Some concepts and answers one should know in machine learning before going further. Wrote them in my weekend, because I was bored and I thought to dive into some data science, machine learning and statistics.
Regression is a supervised learning technique which helps us in finding the correlation between the dependent target variable and one or more independent predicting variable(s).
It is mainly used for predictions, weather forecasting, or determining the causal-effect relationship between variables.
In Regression, we plot a graph between the variables which best fits in the given data points or dataset, using this plot, the machine learning model can make predictions about the data.
Fact: The method in which we analyse such type of regression is called Regression Analysis, which is indeed a statistical analysis to model the relationship between a dependent (target) and independent (predictor) variables with one or more independent variables.
Before we get to know the actual meaning of Geometric machine learning model, we need to know what's Euclidean data and non-Euclidean data.
So, basically most of the data and information that we get to know or have, is Euclidean data (most of it).
Euclidean data is just the datatypes that exists in 1-dimension or 2-dimension domain.
Euclidean data consist of audio, images, videos, numbers, some text and more similar type of data.
A non-Euclidean data is much like that we can't really explain in simple ways and it require much like 3-dimensional explanation, for example a molecular structure or some hierarchy or a tree structure.
Here a molecular structure or a network structure is a 3D structure which will fall into non-Euclidean data.
After all above, Geometric machine learning model or Geometric Deep learning (GDL) is the model that aims to deal with or learn from the non-Euclidean data, or Geometric machine learning model or Geometric Deep Learning (GDL) is the niche field under the umbrella of deep learning that aims to build neural networks that can learn from non-euclidean data.
Analysis of Variance is a test which an analyst might perform to check the difference among the means of the population by examining the amount of variation within each of the sample. ANOVA is the statistical approach of testing or comparing the two datasets, this is one of the best applied test when we have more that 2 populations or samples to be compared.
But to compare the means of two or more populations or datasets, ANOVA would be appreciated if the samples of datasets satisfies the following:-
- Independence of case -> this assumption means that the case or samples of dependent variable should be independent or selected randomly, there should not be any sequence or pattern to be followed when selecting sample datasets.

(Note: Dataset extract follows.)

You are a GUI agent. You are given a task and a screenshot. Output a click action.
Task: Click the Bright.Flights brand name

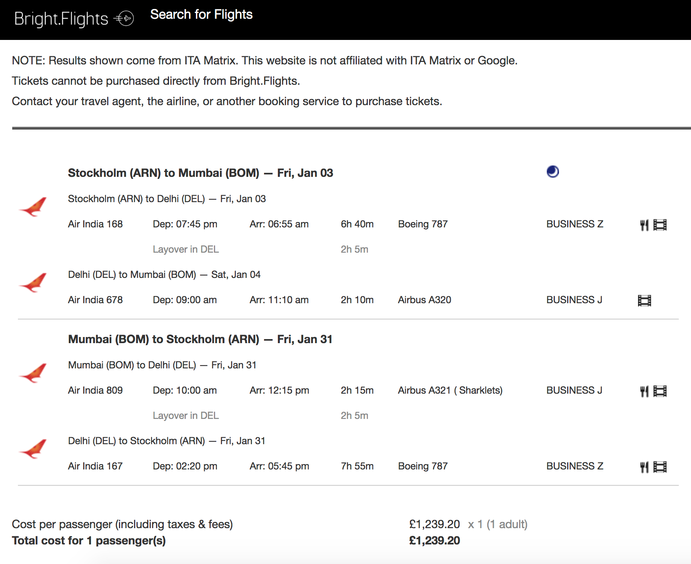click(61, 19)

- Normality -> this means that the distribution of each group should be normal.
- Homogeneity -> this means that the variance between each group should be same.

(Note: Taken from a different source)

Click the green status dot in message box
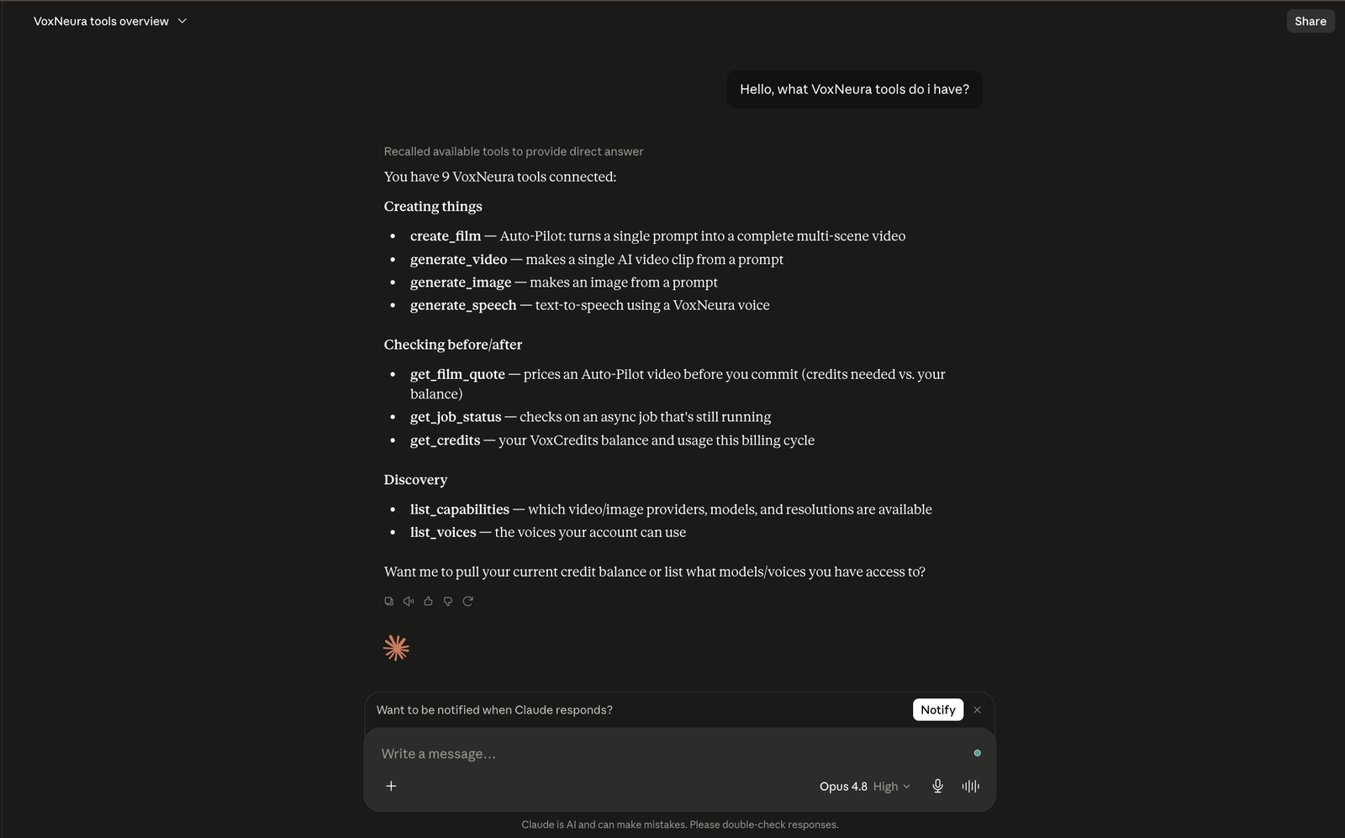This screenshot has width=1345, height=838. tap(977, 753)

ANOVA has basically 3-types.
- One way analysis: when we are comparing 3 or more than 3 groups based on 1 factor variable, then it's said to be one way analysis of that group.

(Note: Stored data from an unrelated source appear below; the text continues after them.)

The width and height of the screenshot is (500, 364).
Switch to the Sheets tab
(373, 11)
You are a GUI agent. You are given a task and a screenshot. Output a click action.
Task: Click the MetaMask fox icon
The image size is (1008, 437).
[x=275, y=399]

Example: if we want to compare whether or not the mean output of three employees is same or not, based on the working hours of the three employees.
- Two way analysis: when there are two or more factor variables in a comparison then it is said to be two way analysis of those groups.
Example: if we compare whether or not the mean output of three employees is same or not based on their working hours and working locations.
- K-way analysis: When factor variables are k, then it is said to be the k-way analysis of variance(ANOVA).
Before we dive in both of these tests, we need to know what is Hypothesis testing. A more descriptive article about this can be found here.
So hypothesis testing is method for us to test if our hypothesis is true or false, about the population using the sample dataset. Through hypothesis testing we can know if we have enough evidence about the population, and conclude if our hypothesis is true or false.
So what is Z-test and T-test? Well both are Parametric tests i.e they rely on statistical distribution of the dataset. To know more about Parametric tests, check this out!
Z-test is a hypothesis test which ascertains the averages of the two datasets are different from each other, when standard deviation or variance is given. Z-test is usually preferred over T-test when in a dataset, sample-size > 30. It is based on Normal distribution and all data points are independent.
T-test is also a hypothesis test which is used when either the standard deviation or variance is not known or the sample-size < 30, in a dataset. This states how averages of two datasets differ from each other.
This test is based on t-distribution and data points are not dependent.
Hope this was informative for you! I might post few more briefly explained questions on similar topics.
Thanks for reading!